PROBLEM TO SOLVE:
Your task is to repeat exactly the lines from the one with "The height and width of the screenshot is (410, 496)." through the end of the records, both included; please leave the pictures out.

*** SUPPLIED RECORDS Section Begins ***

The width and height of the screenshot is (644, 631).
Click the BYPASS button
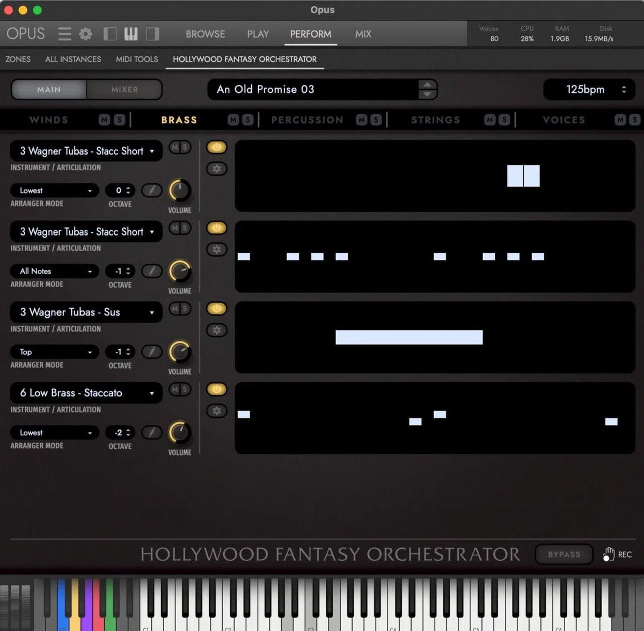564,554
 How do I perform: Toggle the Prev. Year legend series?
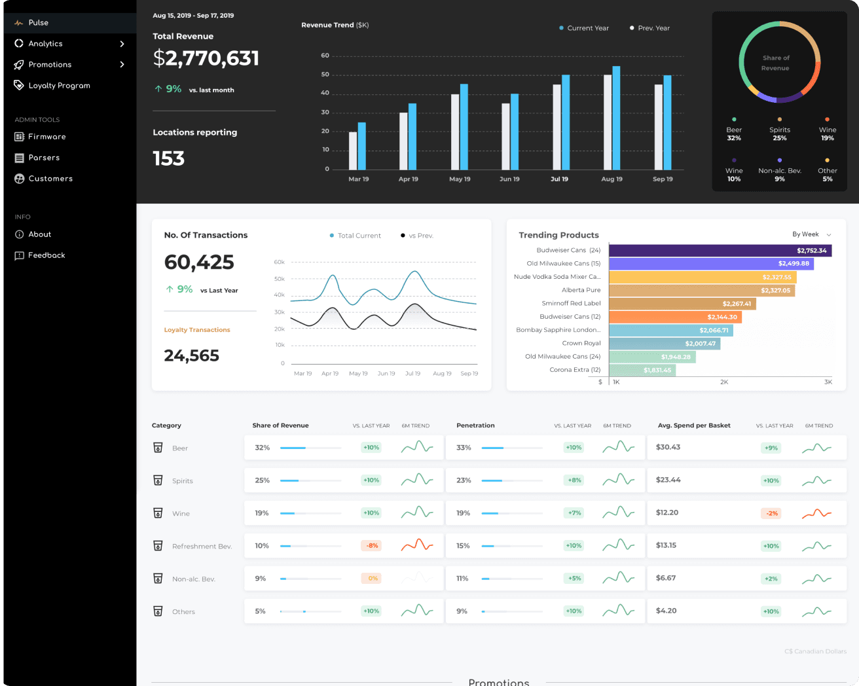pos(649,28)
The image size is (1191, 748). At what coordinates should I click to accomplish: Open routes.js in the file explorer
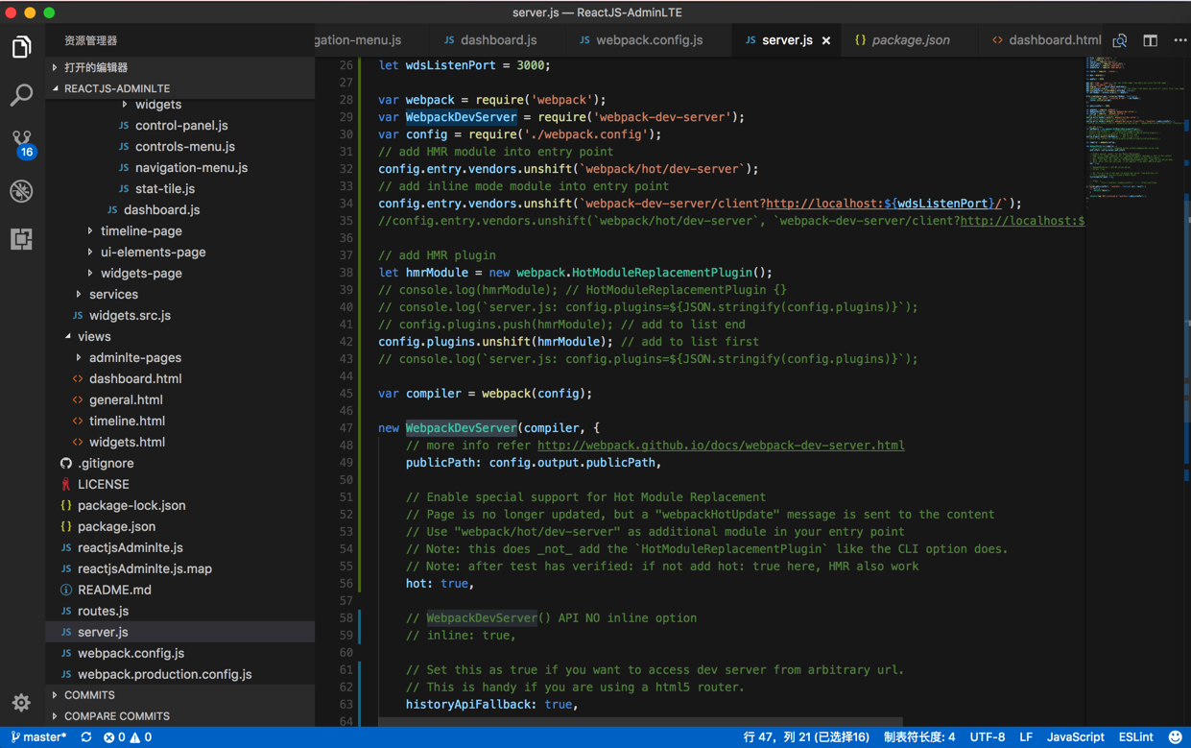[x=103, y=611]
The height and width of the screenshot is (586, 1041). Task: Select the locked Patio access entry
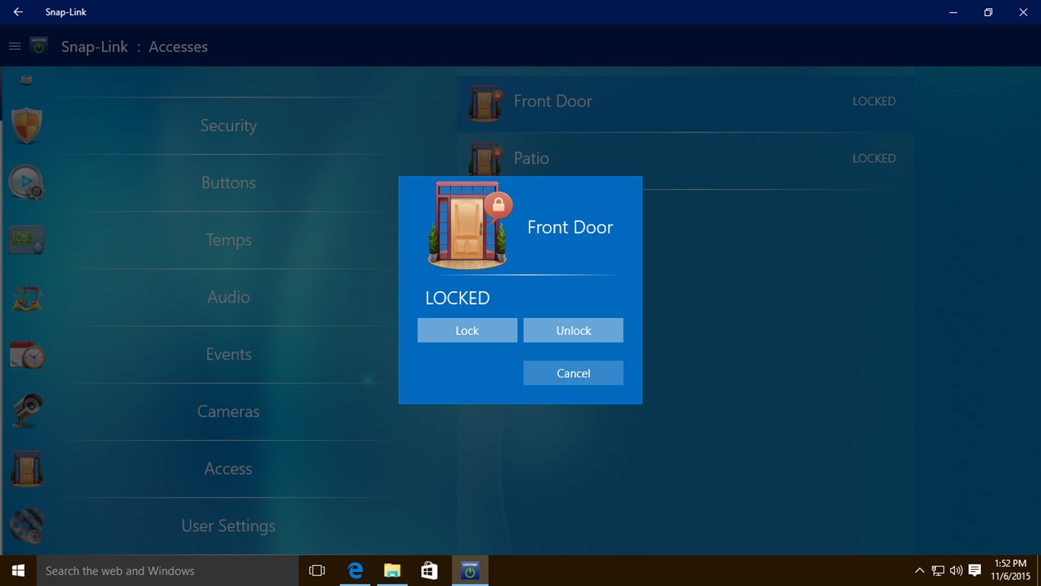(x=685, y=158)
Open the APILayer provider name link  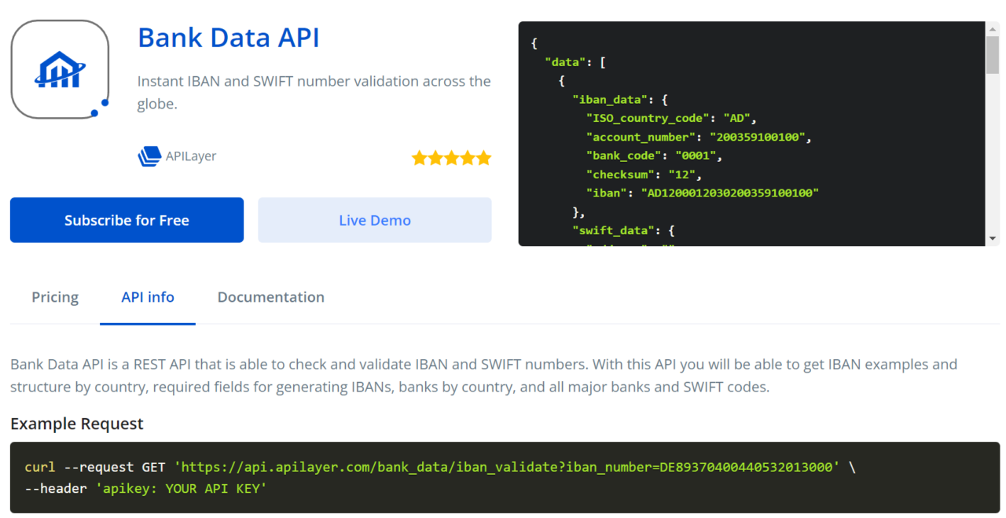(191, 156)
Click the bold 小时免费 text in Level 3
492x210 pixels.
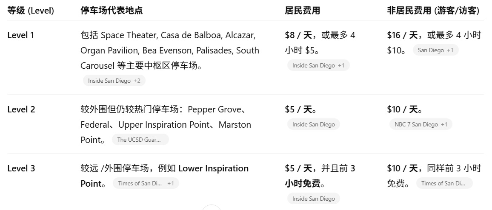(x=302, y=184)
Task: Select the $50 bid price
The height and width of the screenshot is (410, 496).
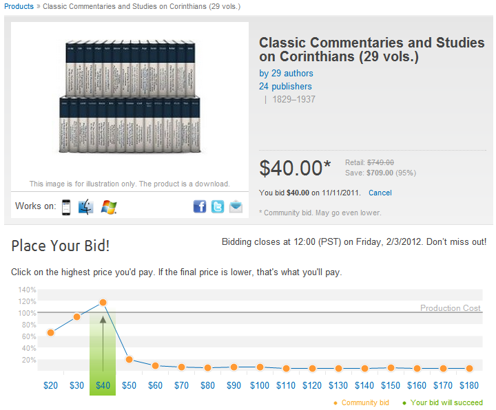Action: 129,385
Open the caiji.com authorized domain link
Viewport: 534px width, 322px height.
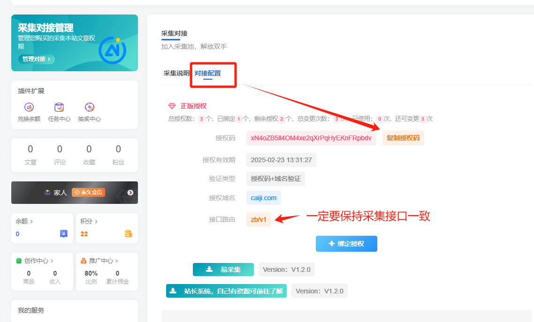coord(263,198)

*** SUPPLIED RECORDS Section Ends ***

RESULT BELOW:
The height and width of the screenshot is (410, 496).
Action: 129,385
Open the caiji.com authorized domain link
Viewport: 534px width, 322px height.
coord(263,198)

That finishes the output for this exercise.